## EXERCISE AIM
Select every line below containing the word "computer".

## SUPPLIED DATA
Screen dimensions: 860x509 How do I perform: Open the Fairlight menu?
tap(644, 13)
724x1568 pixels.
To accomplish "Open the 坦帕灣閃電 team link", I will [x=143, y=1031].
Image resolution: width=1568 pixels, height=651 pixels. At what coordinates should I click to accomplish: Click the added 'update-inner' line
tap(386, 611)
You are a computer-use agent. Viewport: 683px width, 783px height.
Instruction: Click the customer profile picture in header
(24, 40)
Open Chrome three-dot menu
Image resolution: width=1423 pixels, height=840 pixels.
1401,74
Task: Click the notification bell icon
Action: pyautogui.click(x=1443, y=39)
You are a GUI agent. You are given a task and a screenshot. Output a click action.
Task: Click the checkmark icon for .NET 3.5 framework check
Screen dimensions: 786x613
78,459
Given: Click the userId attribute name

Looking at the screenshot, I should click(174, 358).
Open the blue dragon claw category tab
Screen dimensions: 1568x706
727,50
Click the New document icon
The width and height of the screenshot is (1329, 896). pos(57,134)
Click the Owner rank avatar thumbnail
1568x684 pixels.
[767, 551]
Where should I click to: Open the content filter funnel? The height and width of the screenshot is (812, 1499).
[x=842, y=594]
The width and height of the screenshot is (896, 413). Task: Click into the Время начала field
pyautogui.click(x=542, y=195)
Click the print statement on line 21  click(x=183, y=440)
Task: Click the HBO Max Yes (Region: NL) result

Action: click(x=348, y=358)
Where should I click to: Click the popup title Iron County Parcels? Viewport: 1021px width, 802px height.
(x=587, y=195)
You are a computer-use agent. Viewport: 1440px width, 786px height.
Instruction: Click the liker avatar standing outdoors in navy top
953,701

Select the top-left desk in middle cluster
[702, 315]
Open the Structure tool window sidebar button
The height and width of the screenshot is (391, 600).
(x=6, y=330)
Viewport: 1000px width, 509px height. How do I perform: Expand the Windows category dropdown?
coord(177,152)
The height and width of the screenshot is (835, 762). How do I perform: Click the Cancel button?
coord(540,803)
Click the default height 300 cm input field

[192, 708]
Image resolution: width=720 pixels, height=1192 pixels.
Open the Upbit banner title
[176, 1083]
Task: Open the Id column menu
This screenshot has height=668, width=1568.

## YOUR RESPONSE
You are a computer-use agent. Viewport: 683px width, 783px height.
You are a computer-use agent. Viewport: 1440px width, 786px height.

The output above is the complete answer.